Hey Kayla, Merchandiser, here’s the thing: No, it’s not. Pride is specifically and explicitly about the LGBTQIA community. And that “A” is not for Abercrombie. It’s not even for ally, not that you’re being one. True allyship means knowing that not everything is about you. It’s for a group you clearly don’t give a crap about unless they’re handing you money.

And by the way, there’s no “S” in that acronym, because straight people don’t need to bring awareness to a support system that has literally always existed for them. Pride is about declaring pride in the face of a society that tells you you’re supposed to feel quiet shame. Pride is about honoring the struggles and sacrifices of those who have paved the way for the queer community. It’s a highly personal and political event created in direct response to the Stonewall Riots of 1969. It’s sure as hell not about making sure straight people don’t feel left out because then *gasp* they maybe wouldn’t want to buy a t-shirt.

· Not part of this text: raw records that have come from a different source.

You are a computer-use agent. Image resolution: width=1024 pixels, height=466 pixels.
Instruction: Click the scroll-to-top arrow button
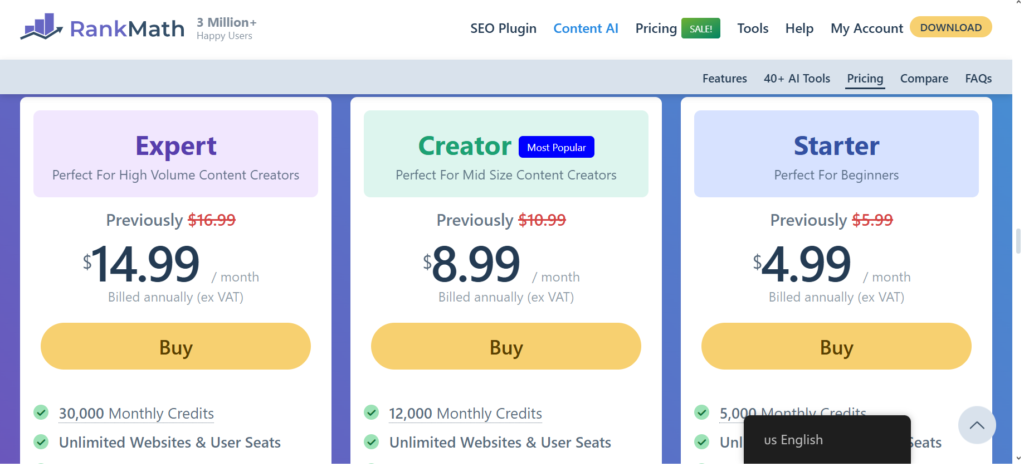[x=977, y=426]
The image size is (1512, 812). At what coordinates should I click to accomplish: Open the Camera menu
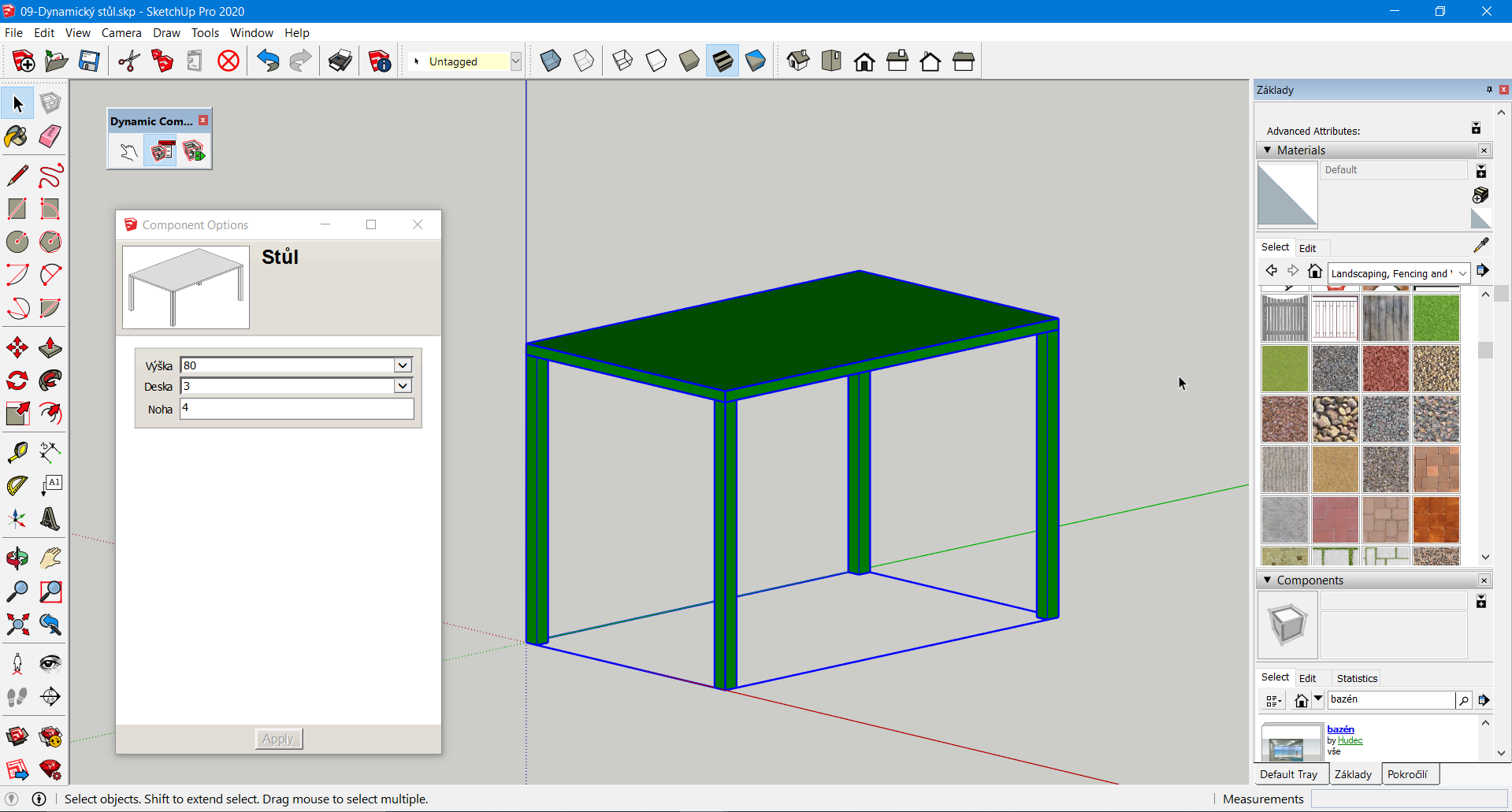(121, 32)
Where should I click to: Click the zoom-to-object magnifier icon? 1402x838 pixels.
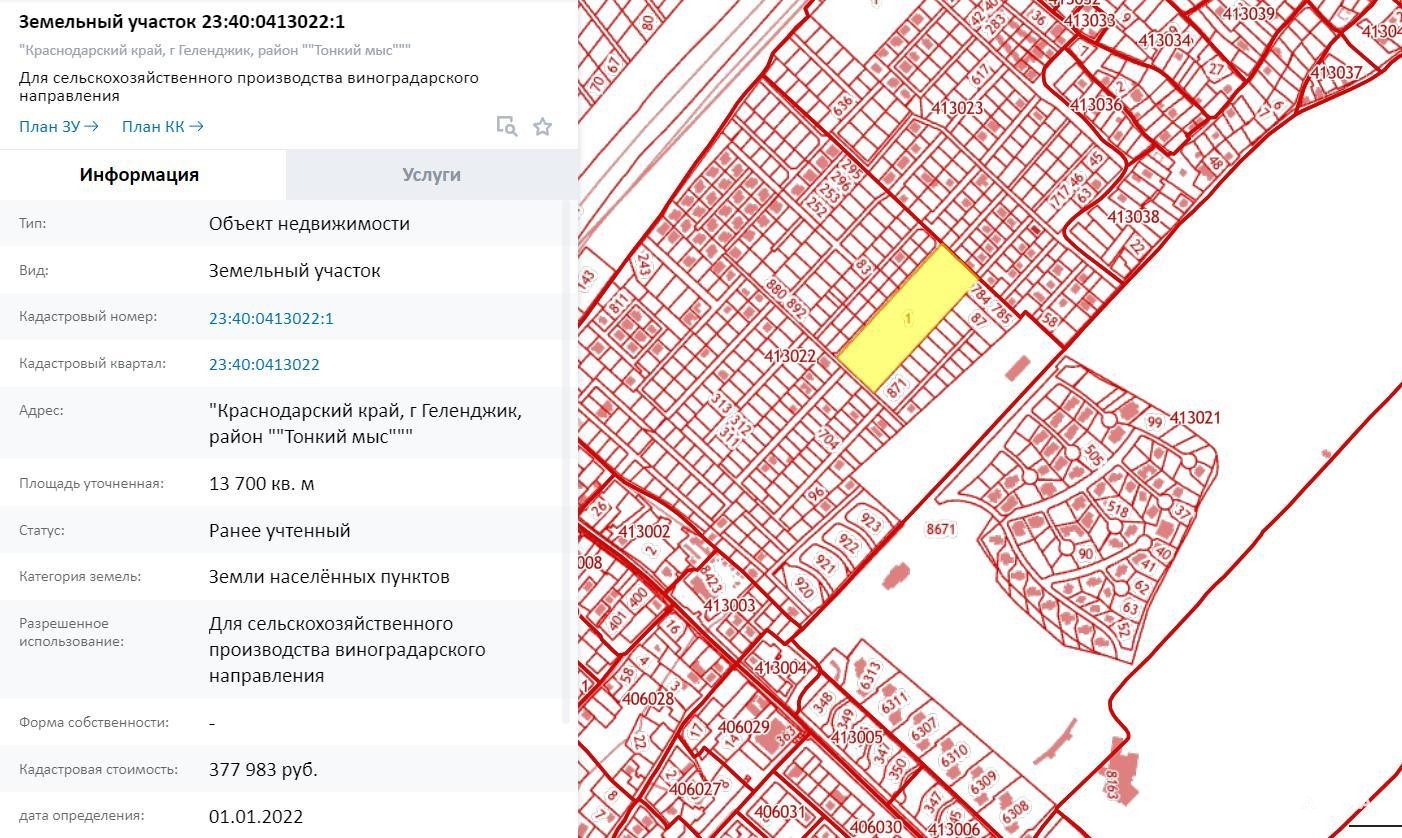pyautogui.click(x=507, y=126)

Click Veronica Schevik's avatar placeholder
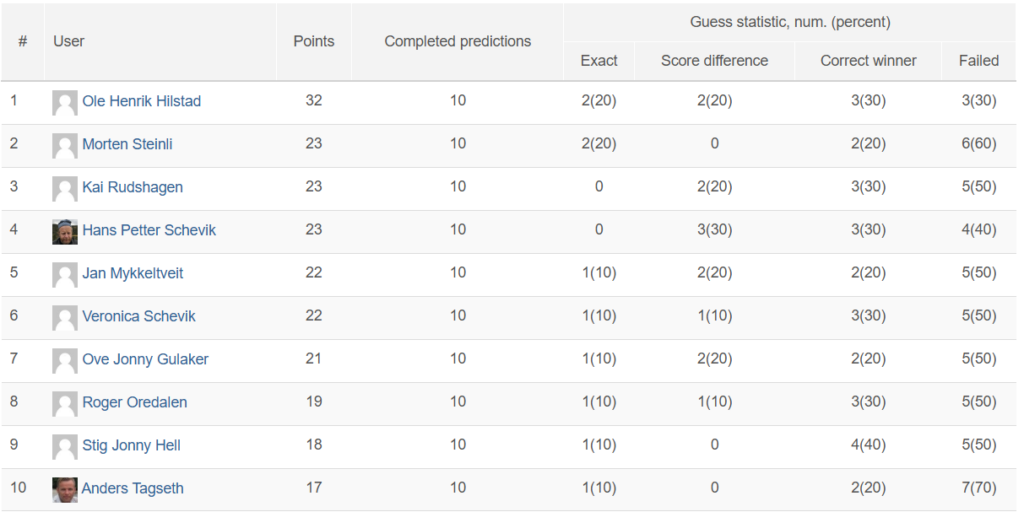65,317
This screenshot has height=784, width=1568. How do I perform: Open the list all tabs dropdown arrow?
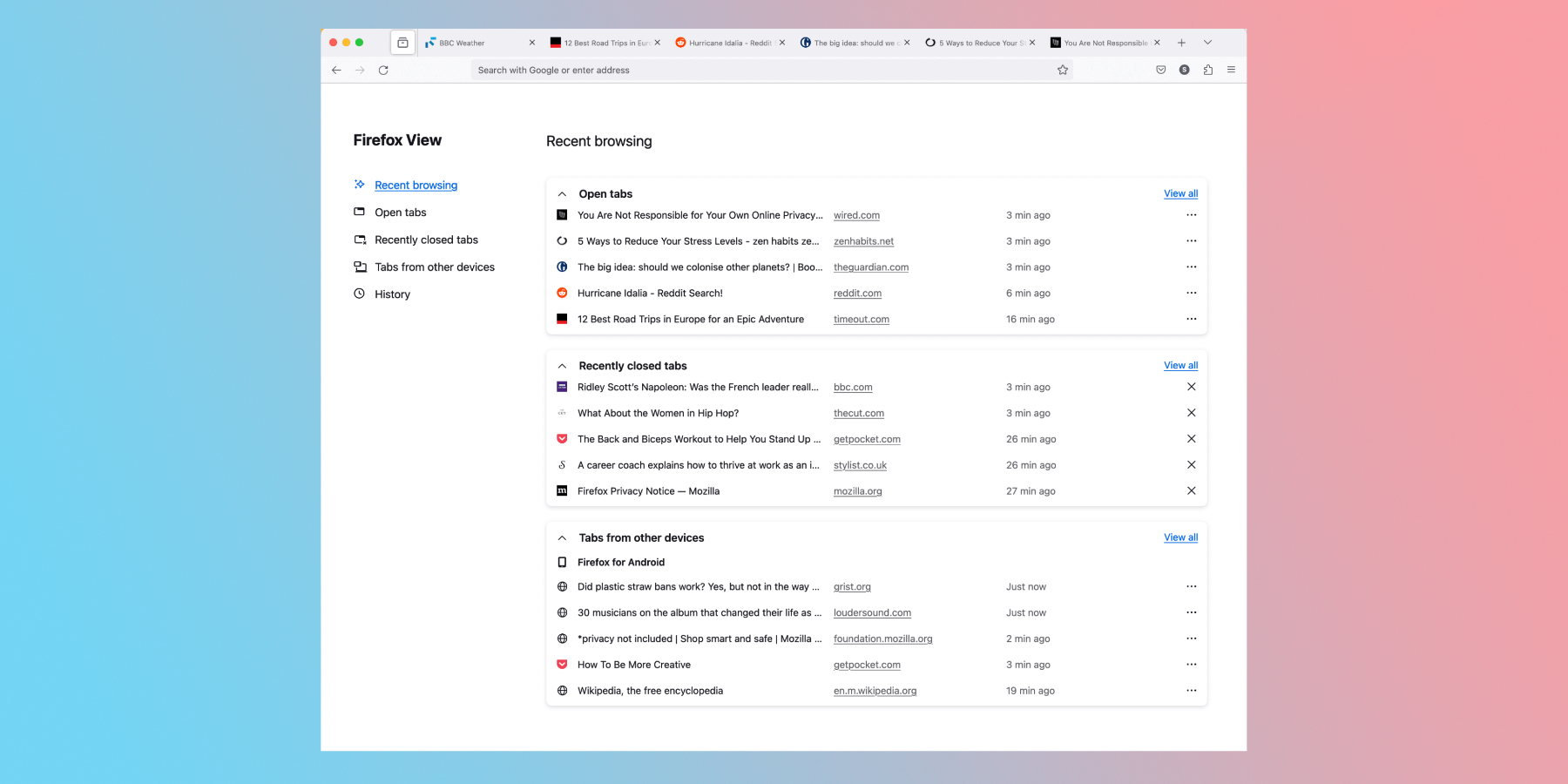coord(1207,43)
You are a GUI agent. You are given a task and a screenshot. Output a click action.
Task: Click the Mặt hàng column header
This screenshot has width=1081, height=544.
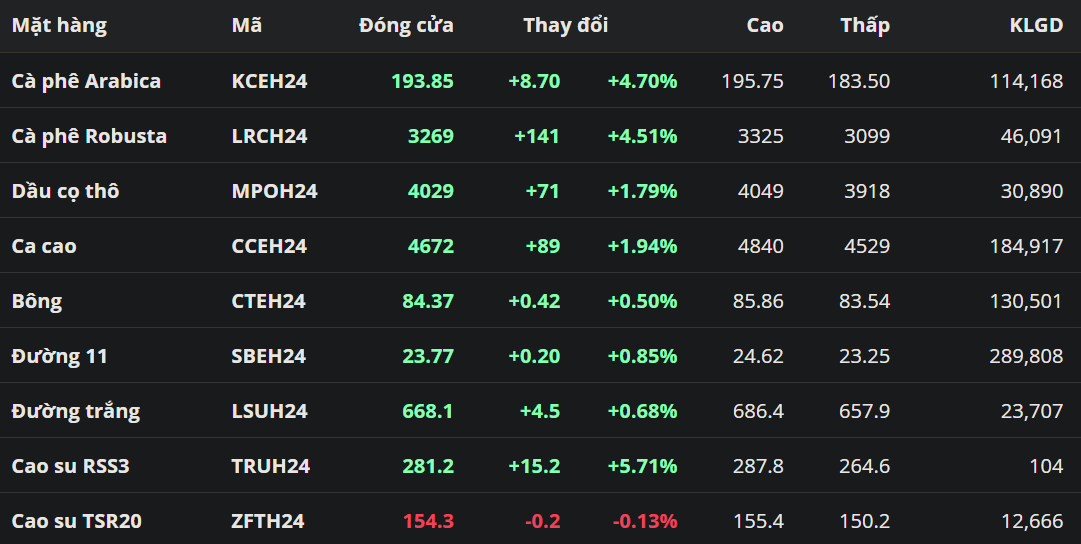(59, 26)
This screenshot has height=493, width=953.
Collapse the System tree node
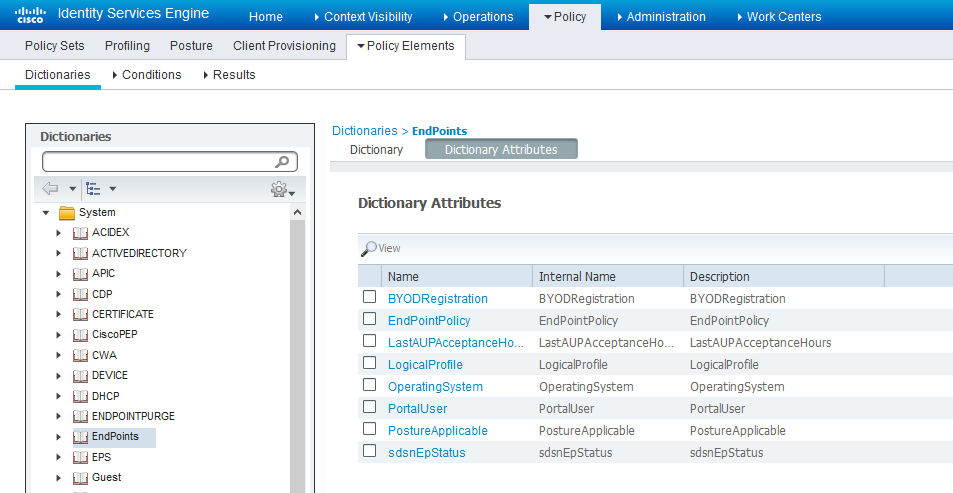[45, 212]

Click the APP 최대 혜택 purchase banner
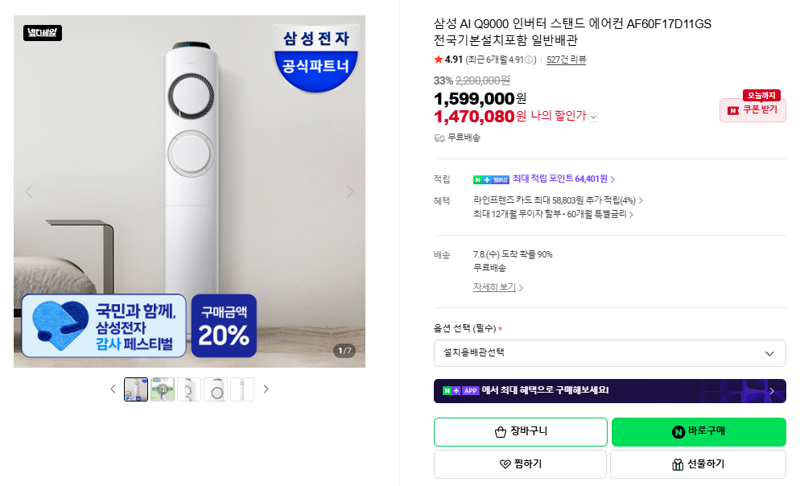610,391
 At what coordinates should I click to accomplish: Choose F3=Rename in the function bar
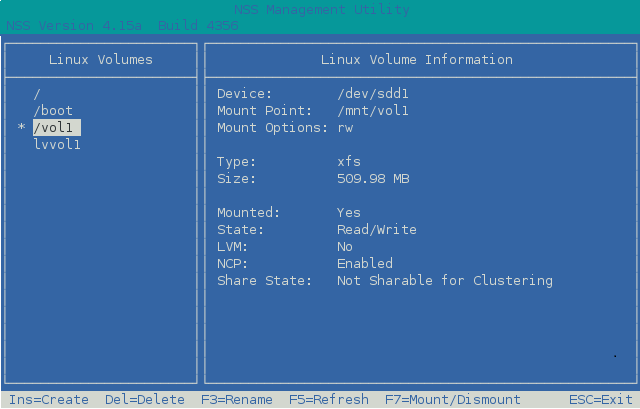click(236, 399)
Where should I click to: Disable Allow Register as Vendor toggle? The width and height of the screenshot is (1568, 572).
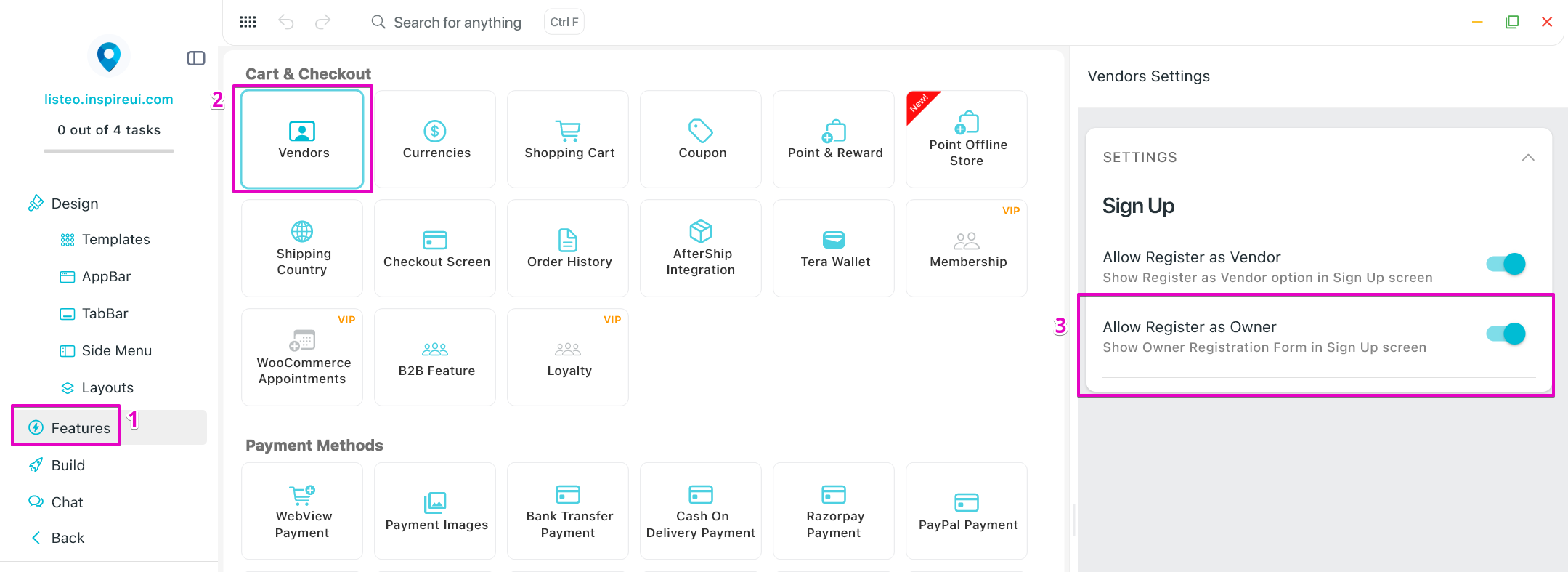[1506, 264]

As you might have guessed, people were not pleased with Abercrombie & Fitch’s #StraightLivesMatter message.

Even their damage control apology misses the point.

Thanks for making it really easy to decide where not to spend our money, Abercrombie. To bypass the store and donate directly to the Trevor Project–which works to provide crisis and suicide intervention resources for queer youth–you can do so here.

(via Daily Dot, image: Shutterstock)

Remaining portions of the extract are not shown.